A monitoring device 204 for monitoring the optical active device 230 may be further disposed between the stem 240 and the optical active device 230.

The optical filter 220 includes a micro lens 222 formed to have curvature on its one face and the transparent electrode 221 that electrically contacts the housing 210. The transparent electrode 221 is made of a conductive transparent material in order to ground the unnecessary electromagnetic wave components through the housing 201 and to transmit light.

The ground lead 201 and the signal and power leads 202 and 203 penetrate the stem 240. The ground lead 201 is electrically connected with the housing 210 in order to maintain the electrically grounded state of the housing 210. The signal and power leads 202 and 203 provide signal input/output and power supply to the optical active device 230.

FIG. 3 illustrates an optical communication system 300 according to a second exemplary embodiment of the present invention, FIG. 4 illustrates an optical transmission module 310 illustrated in FIG. 3, and FIG. 5 illustrates an optical reception module 320 illustrated in FIG. 3. As shown, the optical communication system 300 according to the second embodiment includes the optical transmission module 310 for generating lights with different wavelengths and the optical reception module 320 for receiving light generated by the optical transmission module 310.

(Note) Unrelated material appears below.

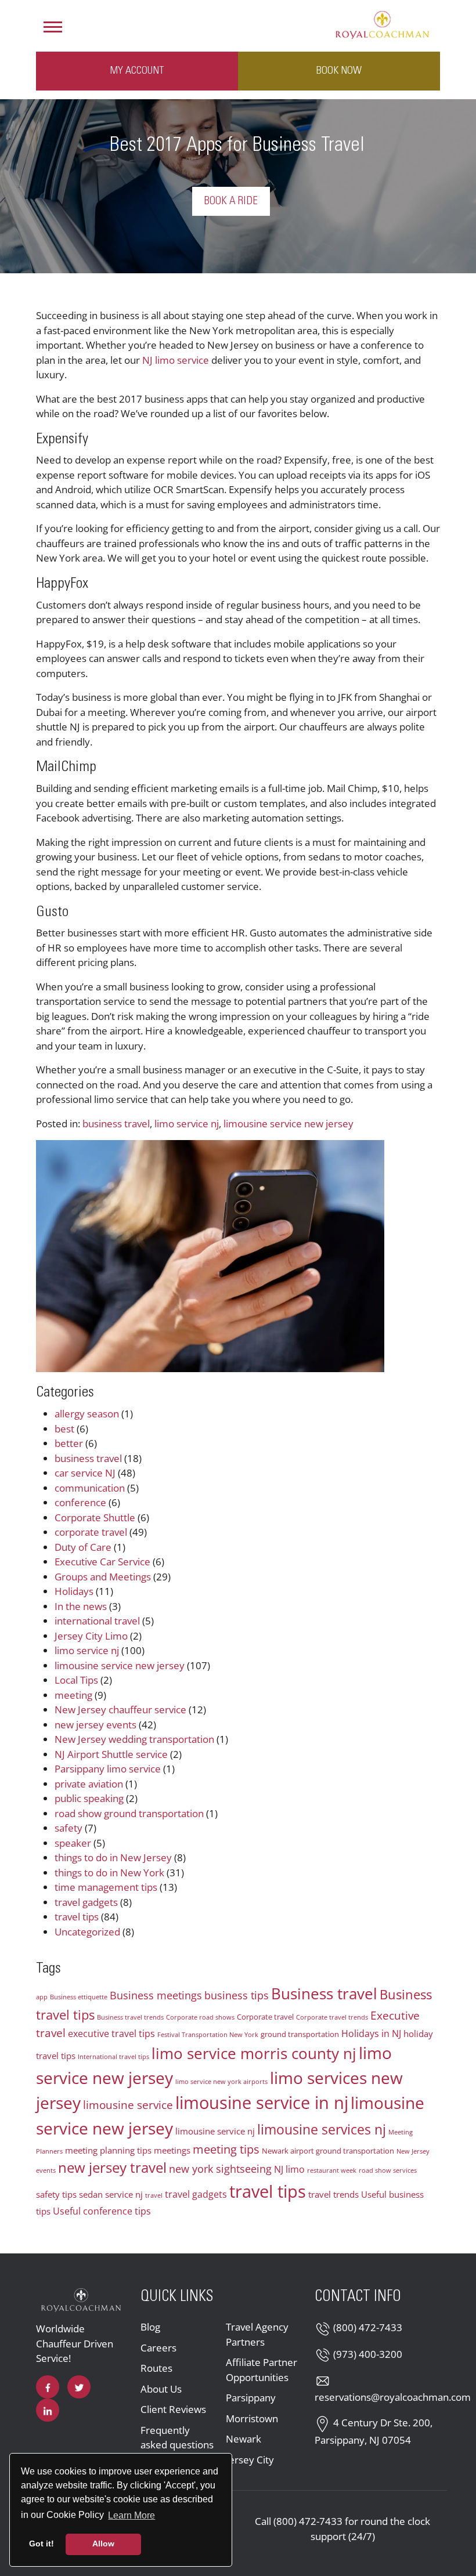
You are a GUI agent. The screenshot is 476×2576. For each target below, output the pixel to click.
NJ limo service (175, 360)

Referring to FIG. 4, the optical transmission module 310 includes light sources 311a and 311b, a first housing 314, and first filters 312 and 313. The first housing 314 is made of a metal material and has an opening along the traveling paths of lights generated from the light sources 311a and 311b.

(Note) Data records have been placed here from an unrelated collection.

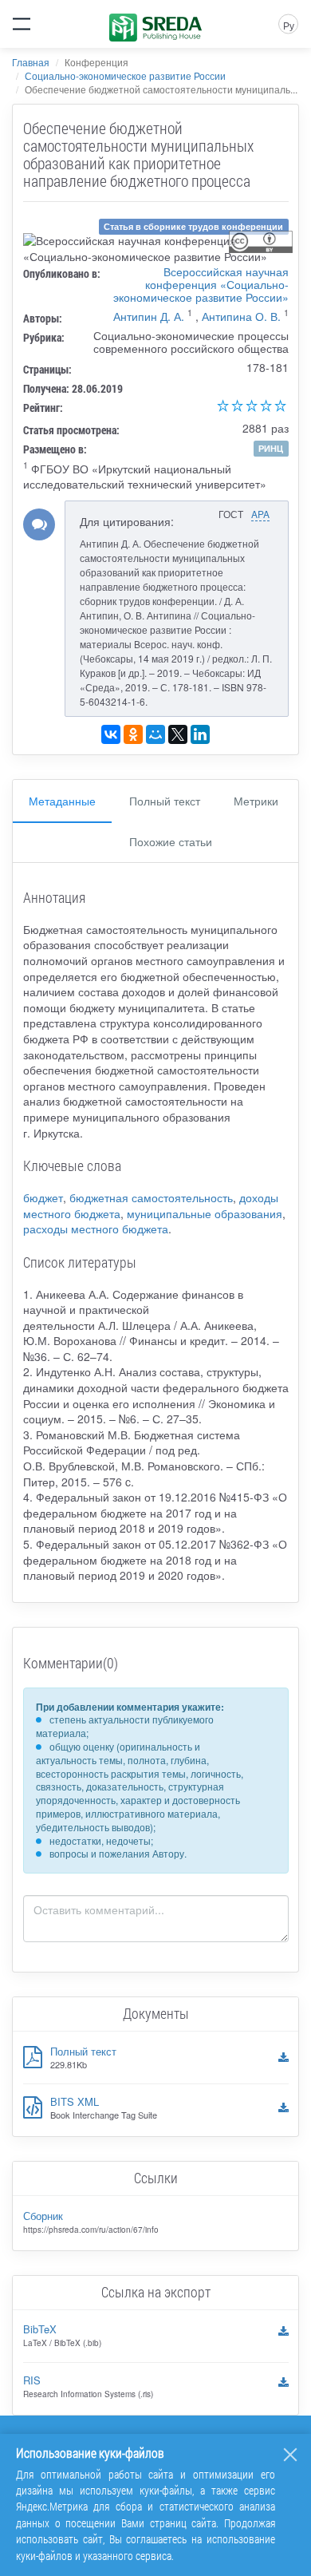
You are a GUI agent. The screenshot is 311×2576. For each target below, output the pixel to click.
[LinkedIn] (200, 734)
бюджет (43, 1197)
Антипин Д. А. (148, 316)
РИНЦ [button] (270, 448)
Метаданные (62, 801)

The first filters 312 and 313 are positioned in the opening of the first housing 314 and may include the transparent electrode 312 formed in a face that contacts the first housing 314 and the micro lens 313 that faces the light sources 311a and 311b. The transparent electrode 312 transmits light while being electrically grounded by the first housing 314 and grounds unnecessary electromagnetic waves through the first housing 314.

Referring to FIGS. 3 and 5, the optical reception module 320 is positioned at the other side of the optical transmission module 310 and includes optical detectors 321a and 321b corresponding to the light sources 311a and 311b, a second housing 324, and second filters 323, 323a, 322, and 322a.

Photo diodes may be used for the optical detectors 321a and 321b, and the optical detectors 321a and 321b can detect lights generated from the light sources 311a and 311b. The second housing 324 has the same shape as the first housing 314 and has an opening in a face disposed on the traveling paths of lights generated from the light sources 311a and 311b.

The second filters 323, 323a, 322, and 322a are positioned between the light sources 311a and 311b and the optical detectors 321a and 321b, and may include the transparent electrodes 322a and 323a formed in a face that faces the optical detectors 321a and 321b and the micro lens 322 and 323 that face the optical detectors 321a and 321b.

The transparent electrodes 312, 322a, and 323a may be formed by performing vacuum deposition on a dielectric material having conductivity, such as ITO or ZnO, or alternatively depositing dielectric materials to form the multiple layers. The transparent electrodes 312, 322a, and 323a are electrically grounded by the first housing 314 and the second housing 324, thereby preventing unnecessary electromagnetic waves included in input or output lights from causing malfunction and/or noise of the light sources 311a and 311b and the optical detectors 321a and 321b.

As described above, according to the present invention, by blocking noise such as electromagnetic waves from light that is incident to an optical active device using a conductive transparent electrode, malfunction and/or noise generation at the optical active device can be minimized.

While the invention has been shown and described with reference to exemplary embodiments thereof, it will be understood by those skilled in the art that various changes in form and details may be made therein without departing from the spirit and scope of the invention.